Graphic Novel Review: Moriarty Volume 1
Writer: Daniel Corey
Artwork: Anthony Diecidue
Publisher: Image Comics
(Victor Valley)–Professor James Moriarty: the archenemy to Sir Arthur Conan Doyle’s Sherlock Holmes. Referred to as the “Napoleon of Crime”, he is the flip side of the coin to the iconic detective. This book puts the spotlight directly on the nefarious mastermind, a place that he is not used to being in.
Design: This volume collects the first story arc of the book, The Dark Chamber. The collection is the standard collection trade paperback you would expect from Image Comics, which means constant quality throughout the book, some nice concept sketches at the end, and overall, your moneys worth.

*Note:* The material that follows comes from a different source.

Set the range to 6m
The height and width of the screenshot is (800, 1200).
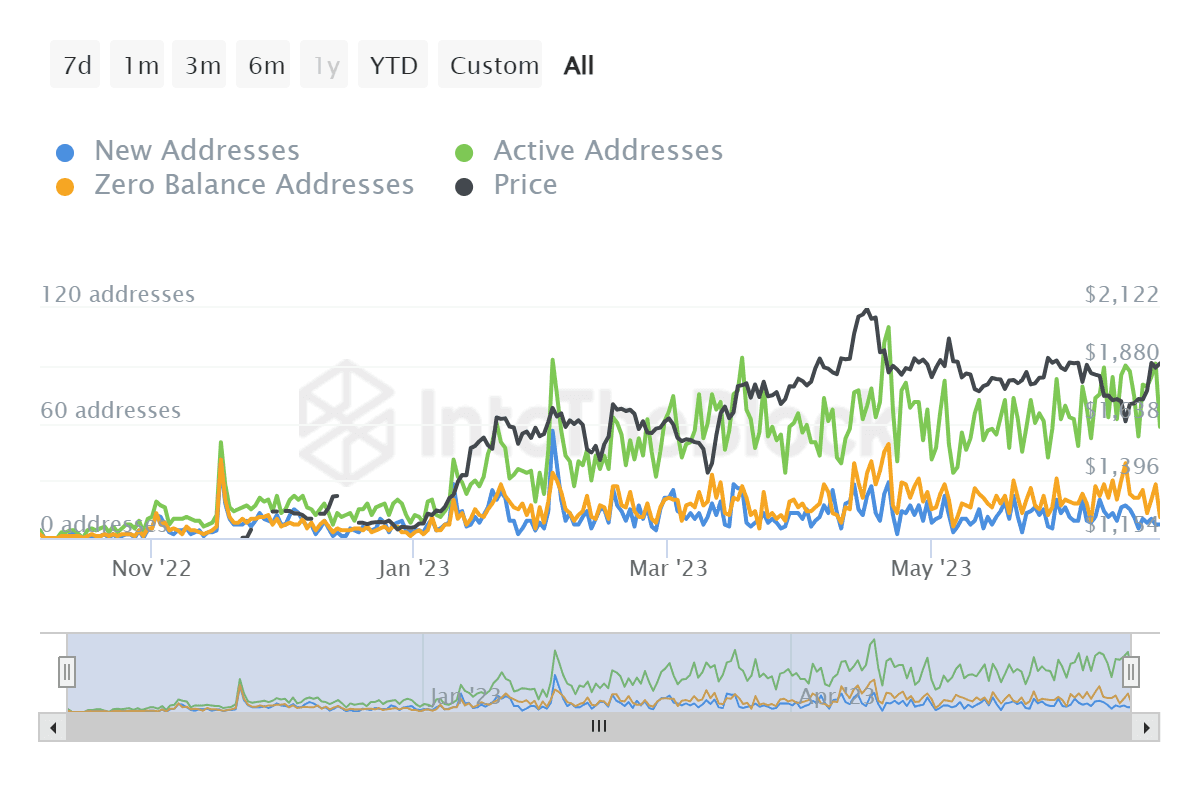point(266,66)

Story: Sherlock Holmes is dead. There, I said it. That is how the story begins: with a Moriarty being a lost man, no longer trading blows with the now deceased detective. It has been years, and Moriarty has become a shell of the man he once was. Everything changes for him when he is approached by MI 5 to look into the disappearance of Holmes’s brother, Mycroft.
This sets everything in motion: from that moment, we get to see how good the professor really is. On his quest, he comes across a new crime figure, a chamber that holds a terrible purpose, a mysterious woman and more as he constantly chases his “dragon”. From his fighting to his way of thinking multiple steps ahead of those around him, it is no wonder this man constantly foiled the popular detective. Writer Daniel Corey shows his love and understanding of the character, crafting an excellent entrance for Moriarty into the world of graphic novels.

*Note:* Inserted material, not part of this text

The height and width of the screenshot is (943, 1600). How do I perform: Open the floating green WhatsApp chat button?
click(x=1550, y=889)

Art: Anthony Diecidue handles the art chores on the interior and on the covers, which is quite impressive. The cover image on this collection has a silhouette of Holmes in the back, with the sinister doctor front and center. The cover is what drew me in to purchasing the collection, which I am glad I did. The interior art brings more of the same from the cover: very iconic, stark images, sometimes offered in a scratchy manner. Moriarty, to me, has never looked cooler, and yet evil at the same time.
Overall: I am not going to lie: I am not a huge Sherlock Holmes fan. Sure, I know who he is, I know who Watson is, I know what made him stand out in literature, I was just never a die-hard fan. After reading Moriarty, I felt drawn into the world of Holmes, and I wanted to know more. Not more as in reading the books, but more as in wanting more of this world through the eyes of this creative team. Highly Recommended, I give Moriarty Volume 1 a ***** out of 5.